Assessments in General; Inspection in Particular

My fingers have an urge to write but my heart wants to shut down.  So forgive me if this doesn’t flow very well.  I have no idea as to what is going to come out but I’m just letting my fingers on their own.  Rest assured I will attempt to engage my mind as well.

We’ve been focusing on head to toe assessments in nursing school for the last multiple weeks.  And we’ve been poking and prodding our patients in a very intrusive, bumbling sort of way.  So far the patients have all been very kind about the fact that they are the newbies’ guinea pigs.  I still feel bad for them though because who feels like having slow and tedious assessments done when probably a dozen medical staff have already assessed you in the last 12 hours.

All that aside, doing all this studying on physical assessments has had me thinking a lot about spiritual assessments.

There are four main aspects to an assessment of your patient:  inspection, auscultation, percussion, palpation.  We’ll take a look at inspection in this post.

Inspection:  With inspection you’re on the look-out for scars, pressure ulcers, swelling, discoloring, asymmetry, and just the general condition of the patient.  Initial inspection upon walking into the room can tell us a lot about the patient but it doesn’t disclose the deeper conditions present.  That is why with each step of the assessment we get a little more intrusive.
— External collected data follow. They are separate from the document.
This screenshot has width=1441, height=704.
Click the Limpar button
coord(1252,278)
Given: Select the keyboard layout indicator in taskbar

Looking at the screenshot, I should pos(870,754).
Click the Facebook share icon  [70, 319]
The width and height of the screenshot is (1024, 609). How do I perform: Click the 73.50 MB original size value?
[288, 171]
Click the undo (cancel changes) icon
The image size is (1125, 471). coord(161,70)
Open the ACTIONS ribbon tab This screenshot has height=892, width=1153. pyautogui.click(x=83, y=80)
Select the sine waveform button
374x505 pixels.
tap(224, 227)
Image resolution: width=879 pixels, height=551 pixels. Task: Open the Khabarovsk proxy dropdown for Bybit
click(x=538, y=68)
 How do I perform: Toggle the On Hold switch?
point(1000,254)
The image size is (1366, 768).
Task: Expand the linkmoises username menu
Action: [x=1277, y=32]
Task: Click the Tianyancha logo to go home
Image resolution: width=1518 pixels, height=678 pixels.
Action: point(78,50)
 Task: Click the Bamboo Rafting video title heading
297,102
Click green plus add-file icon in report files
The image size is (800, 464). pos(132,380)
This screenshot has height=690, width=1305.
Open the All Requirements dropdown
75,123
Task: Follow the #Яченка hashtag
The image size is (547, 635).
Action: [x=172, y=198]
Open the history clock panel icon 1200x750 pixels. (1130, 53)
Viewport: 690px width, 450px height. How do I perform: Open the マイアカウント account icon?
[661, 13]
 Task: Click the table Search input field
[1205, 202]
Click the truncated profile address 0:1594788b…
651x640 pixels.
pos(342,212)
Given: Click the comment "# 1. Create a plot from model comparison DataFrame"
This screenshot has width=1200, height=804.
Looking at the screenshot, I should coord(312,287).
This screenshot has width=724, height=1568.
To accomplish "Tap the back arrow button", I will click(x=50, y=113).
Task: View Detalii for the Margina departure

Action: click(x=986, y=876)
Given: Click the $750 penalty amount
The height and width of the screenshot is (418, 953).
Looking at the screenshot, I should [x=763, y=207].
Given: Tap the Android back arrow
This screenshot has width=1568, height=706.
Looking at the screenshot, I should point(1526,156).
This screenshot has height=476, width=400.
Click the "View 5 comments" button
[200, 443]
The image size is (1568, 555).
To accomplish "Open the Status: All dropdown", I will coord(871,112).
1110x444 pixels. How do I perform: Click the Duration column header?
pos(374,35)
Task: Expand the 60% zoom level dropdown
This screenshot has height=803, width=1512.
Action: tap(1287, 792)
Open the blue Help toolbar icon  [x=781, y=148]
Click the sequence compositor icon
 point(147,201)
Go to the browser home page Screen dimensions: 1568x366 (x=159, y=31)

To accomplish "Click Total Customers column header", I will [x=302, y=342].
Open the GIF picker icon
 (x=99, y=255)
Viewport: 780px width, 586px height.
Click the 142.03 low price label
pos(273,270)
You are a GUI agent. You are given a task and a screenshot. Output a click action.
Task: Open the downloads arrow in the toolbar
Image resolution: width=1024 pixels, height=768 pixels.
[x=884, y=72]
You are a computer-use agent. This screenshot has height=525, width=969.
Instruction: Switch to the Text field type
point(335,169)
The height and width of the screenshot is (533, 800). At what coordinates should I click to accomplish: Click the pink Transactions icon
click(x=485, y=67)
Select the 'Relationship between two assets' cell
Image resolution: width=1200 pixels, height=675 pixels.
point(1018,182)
Close up inspection often gives away the presence of something internal.  And so it is with spiritual inspection.

We think we can successfully gussy up our outsides so that on initial inspection we look as though our hearts are in excellent condition before God.  But upon closer inspection, our veneer will eventually crack and the tell-tale signs of inner struggles will tip others off.  We humans are proud fools.  We don’t usually stop at just trying to fool others – we try our hardest to cover up and fool God.  People may pick up on the outward anomalies but they may not be able to put their finger on it right away, however, God is like the X-ray machine – He sees right through you at first glance.

Do I allow others to see my scars, my wounds, my pressures, my swelling, my discoloring, and my asymmetry?  If the answer is no – why?  Why do we as Christians fear to let our insecurities, our doubts, our spiritual deformities show?  People who admit their doubts and spiritual deformities and share the story behind their scars are far more effective in God’s kingdom than are those who act like they aren’t the wounded souls that all humankind essentially is.  Scars are not shameful.  If you, like me, struggle to believe that your wounds and scars are not something to be ashamed of, take a look at Jesus.  If He would be ashamed of His scars and wouldn’t have revealed them to us, for me the reality of what He went through would have less impact on my soul.  Those scars are testimony of His love for us – the unfathomable love that drove Him to suffer the worst imaginable horrors of suffering.  Same with us, I think that the more we are willing to bare our scarred souls and wounded hearts to others the greater the impact of God’s redeeming grace on the souls we are trying to reach.  So drop the mask of mastery in life and allow the wounded glory of your God-touched soul to shine the Gospel’s healing Light on those you meet along the way.

So far I’ve just been focusing on what we ourselves appear like upon others’ inspection of our lives.  But what about our inspection of others?  I guess my biggest question is…Do we inspect others through the eyes of Jesus?  Or do we inspect them with a harsh eye of judgment?  Do we allow the longing ache in others’ eyes to register in our hearts?  Or do we, in our selfish, hasty pursuits of life, quick glance away from their hurt, their empty looks and think to ourselves “if only those hurting souls could get help”?  What about the friend who says she’s fine but you see the contradiction in her eyes? (Let’s face it – we women are excellent cover-uppers.  Somehow we’ve imposed upon ourselves the need to be strong at all costs and bear the weight of the world on our shoulders alone.)  Do you glibly promise prayers for her and then fail to take time to hound the throne of heaven on her behalf?  Do you take the time to follow up with those who share their hearts with you?  Does your worldview consist of only you and the immediate circle of close friends in which you move?  Or do you see the loner on the street, in the coffee shop, in line behind you at the grocery store, sitting next to you in school, or how about the person next to you in the pew on Sunday?

I guess what I’m aiming for is this: humans naturally try to appear like they have it together because they fear the scorn of others.  In truth though, more often than not, we are struggling bravely in the throes of our wicked hearts’ battles and are secretly wishing that someone would see through our thin facade and hear our silent, desperate cries.

I’m challenging myself to learn the art of inspecting with the eyes of Jesus and recognizing the emotional scars and wounds of others without quickly averting my gaze so I don’t have to become personally involved.  The world around me is a kaleidoscope of hurts, fears, insecurities, disappointments, sorrow, loneliness, rejection, and desperation.  My job is to be on the look-out for opportunities to allow God to use my battered being to reach out to those souls with His hand of compassion and hope.